*** Opening of Data extract ***

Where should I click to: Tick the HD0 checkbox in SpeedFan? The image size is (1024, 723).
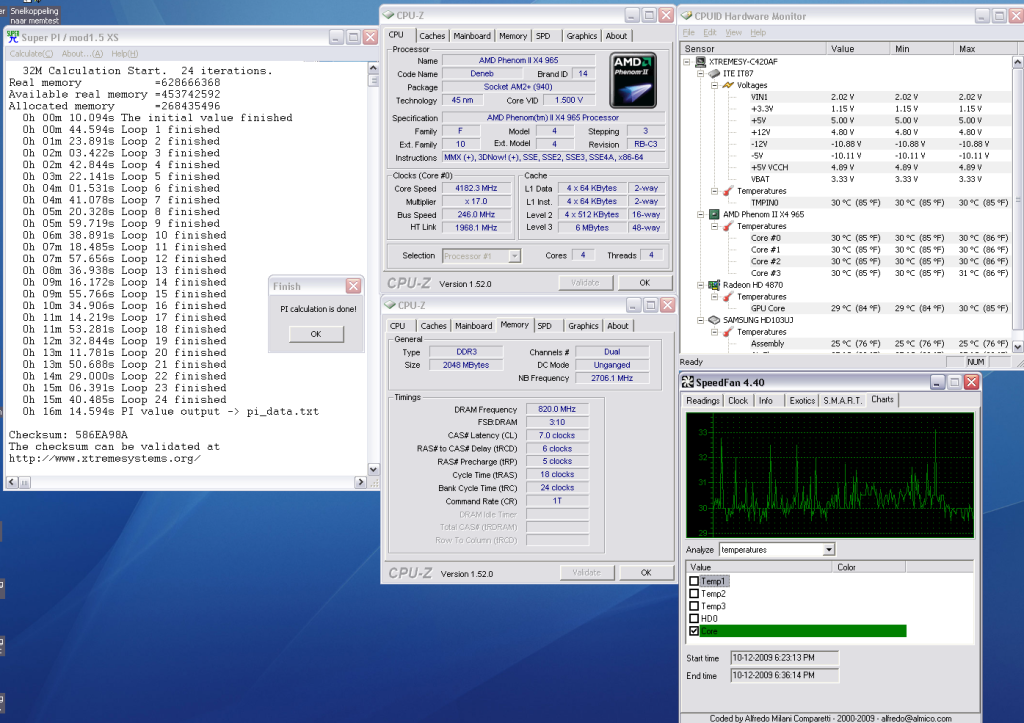click(694, 618)
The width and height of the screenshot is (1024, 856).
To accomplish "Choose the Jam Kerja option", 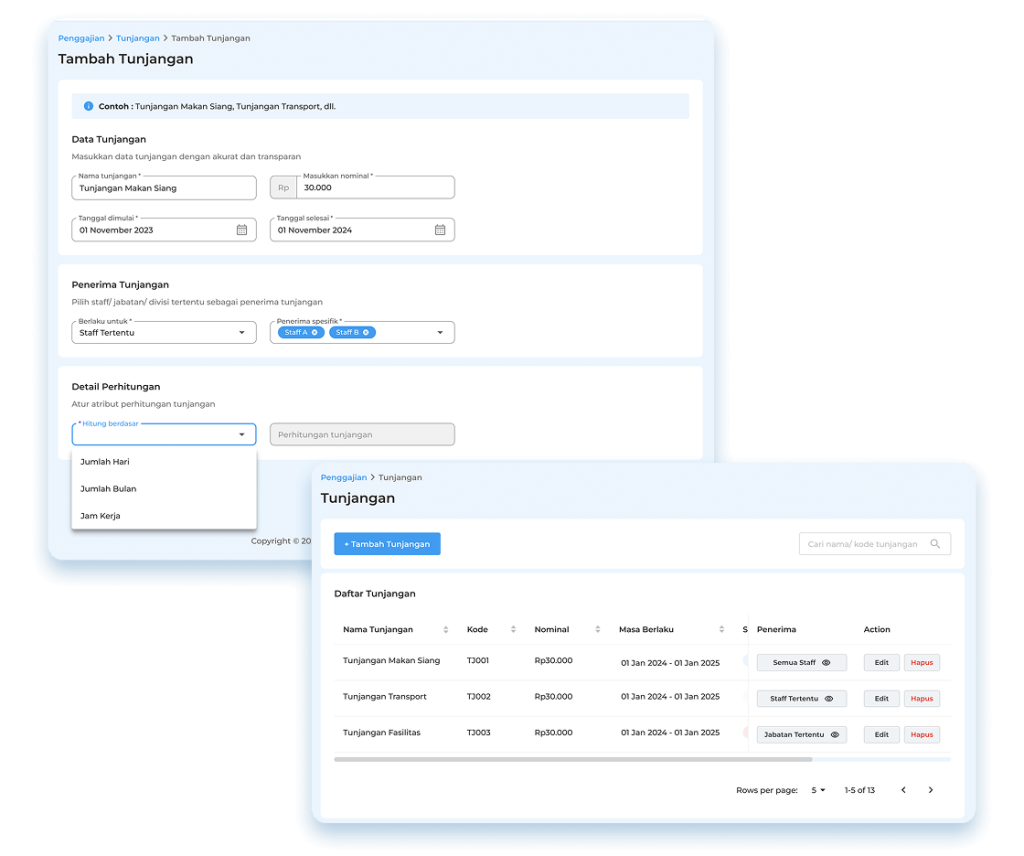I will [100, 516].
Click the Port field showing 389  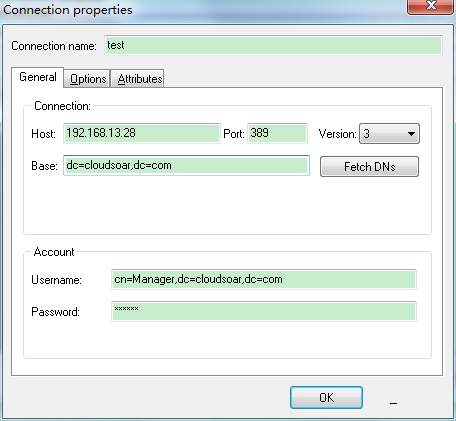click(x=277, y=133)
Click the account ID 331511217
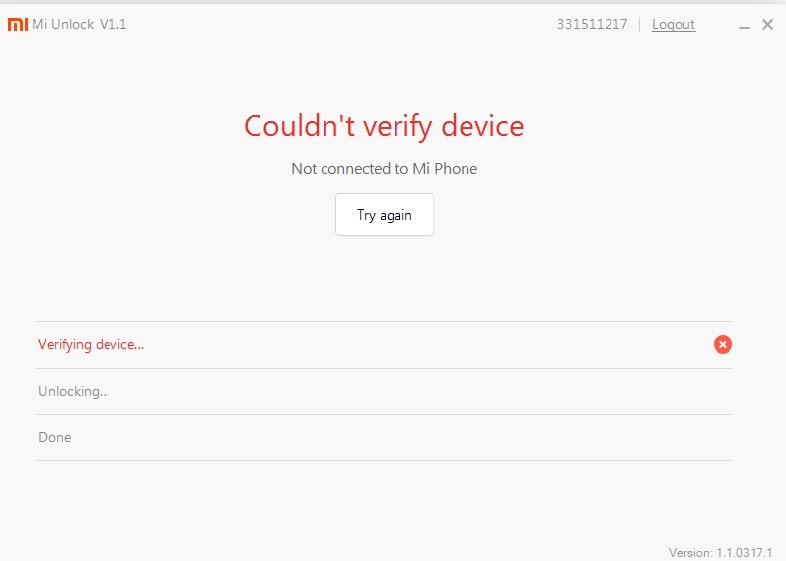This screenshot has height=561, width=786. [x=592, y=25]
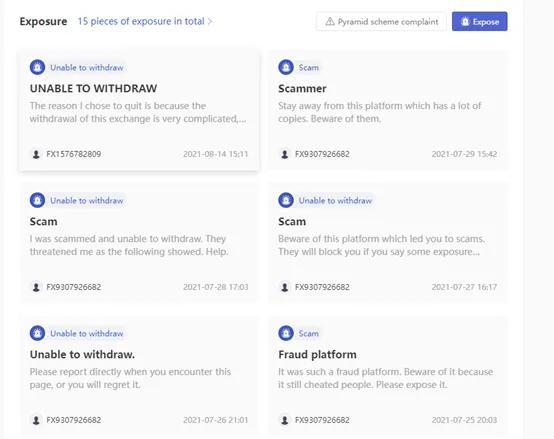
Task: Click the Expose button
Action: 479,22
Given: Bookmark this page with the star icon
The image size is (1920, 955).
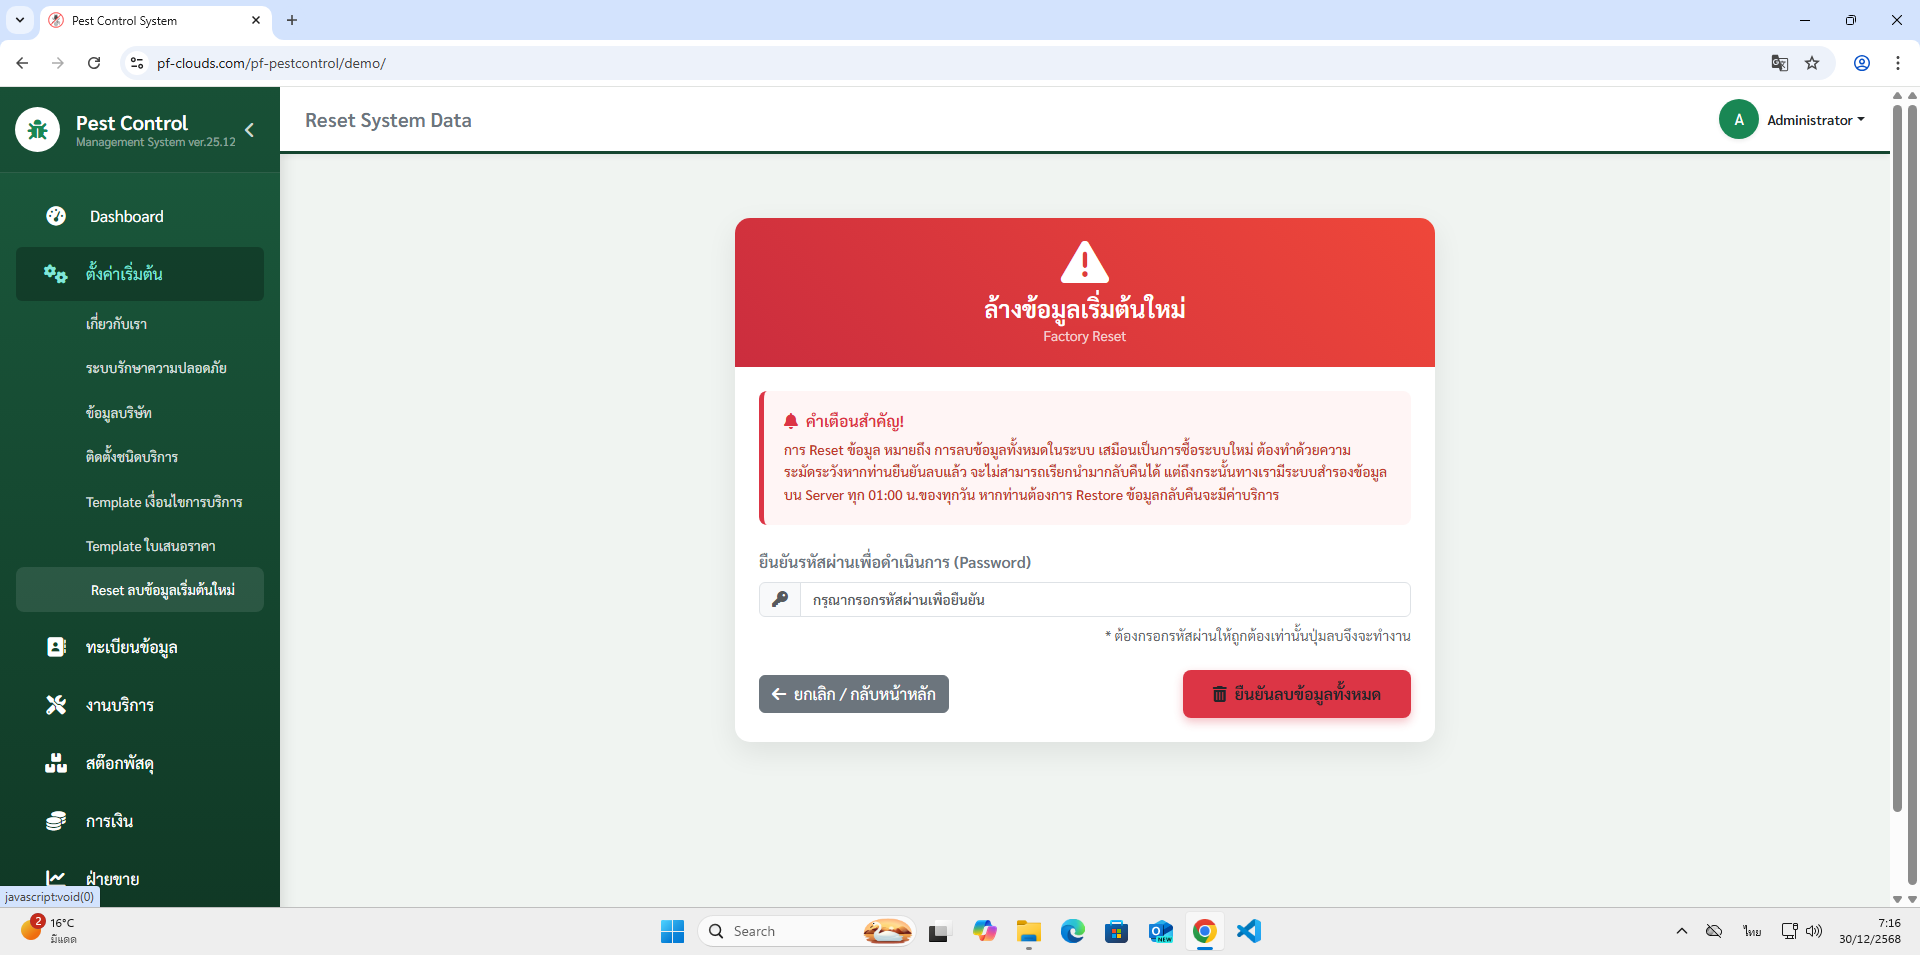Looking at the screenshot, I should [x=1812, y=63].
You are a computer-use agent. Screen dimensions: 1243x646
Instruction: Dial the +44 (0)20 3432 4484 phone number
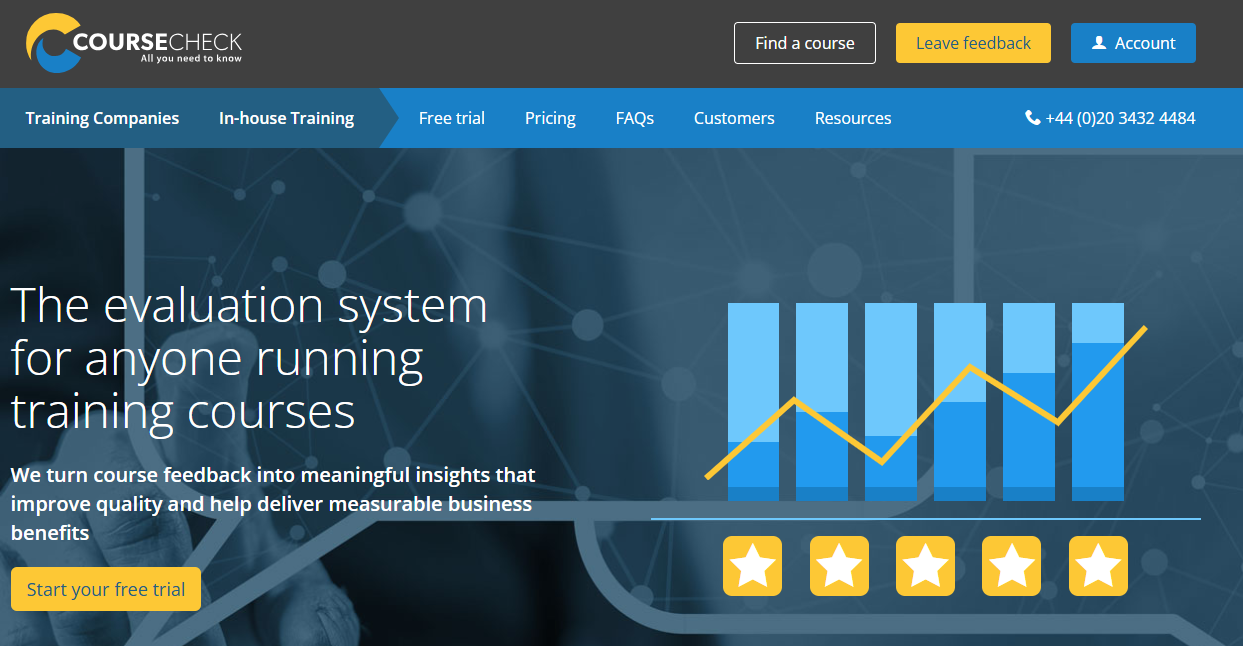click(1120, 118)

*** Close of Data extract ***

> _What you need to do_
All lines from the one containing "You are a computer-use" to the last line of the records above, both included, need to be repeated word for word; omit the pictures.

> _Response_
You are a computer-use agent. Screen dimensions: 1243x646
Instruction: Dial the +44 (0)20 3432 4484 phone number
click(1120, 118)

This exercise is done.